Keep every line of the data below that has the string "link" and present those lines.

══ Records for this task

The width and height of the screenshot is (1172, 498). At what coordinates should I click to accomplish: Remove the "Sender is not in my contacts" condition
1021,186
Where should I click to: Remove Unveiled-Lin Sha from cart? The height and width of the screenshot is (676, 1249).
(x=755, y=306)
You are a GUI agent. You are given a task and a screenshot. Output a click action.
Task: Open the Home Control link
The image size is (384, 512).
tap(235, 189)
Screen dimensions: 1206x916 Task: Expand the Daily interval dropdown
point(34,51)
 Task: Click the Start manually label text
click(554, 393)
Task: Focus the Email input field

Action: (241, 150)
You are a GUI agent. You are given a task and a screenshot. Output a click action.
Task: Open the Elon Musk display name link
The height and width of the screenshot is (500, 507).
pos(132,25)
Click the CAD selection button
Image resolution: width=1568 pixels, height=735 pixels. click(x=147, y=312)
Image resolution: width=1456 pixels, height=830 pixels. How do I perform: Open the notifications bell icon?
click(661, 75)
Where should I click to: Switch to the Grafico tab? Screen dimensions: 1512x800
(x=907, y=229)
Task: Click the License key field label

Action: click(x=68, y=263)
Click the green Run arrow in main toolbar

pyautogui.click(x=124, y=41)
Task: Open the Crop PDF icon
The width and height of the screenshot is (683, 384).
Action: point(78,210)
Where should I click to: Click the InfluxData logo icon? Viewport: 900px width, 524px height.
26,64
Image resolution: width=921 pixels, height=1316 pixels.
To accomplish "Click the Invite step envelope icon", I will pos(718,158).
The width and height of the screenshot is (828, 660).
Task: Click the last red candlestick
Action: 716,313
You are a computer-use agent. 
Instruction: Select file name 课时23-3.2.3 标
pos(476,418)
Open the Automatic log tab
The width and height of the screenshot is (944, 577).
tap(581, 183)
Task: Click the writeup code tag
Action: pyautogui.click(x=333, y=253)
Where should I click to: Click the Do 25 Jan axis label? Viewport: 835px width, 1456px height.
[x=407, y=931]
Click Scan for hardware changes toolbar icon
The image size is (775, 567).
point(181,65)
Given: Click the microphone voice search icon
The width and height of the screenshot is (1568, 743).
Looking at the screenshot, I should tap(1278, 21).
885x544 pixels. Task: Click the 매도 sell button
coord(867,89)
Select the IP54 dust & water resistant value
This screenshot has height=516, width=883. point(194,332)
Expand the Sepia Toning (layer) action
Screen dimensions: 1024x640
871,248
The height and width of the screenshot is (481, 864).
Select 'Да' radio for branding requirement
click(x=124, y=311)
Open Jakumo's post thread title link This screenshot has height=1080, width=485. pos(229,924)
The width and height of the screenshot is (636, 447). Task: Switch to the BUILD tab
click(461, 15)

════

(Solution)
Task: Open the Home Control link
Task: Open the Elon Musk display name link
Open Jakumo's post thread title link This screenshot has height=1080, width=485. pos(229,924)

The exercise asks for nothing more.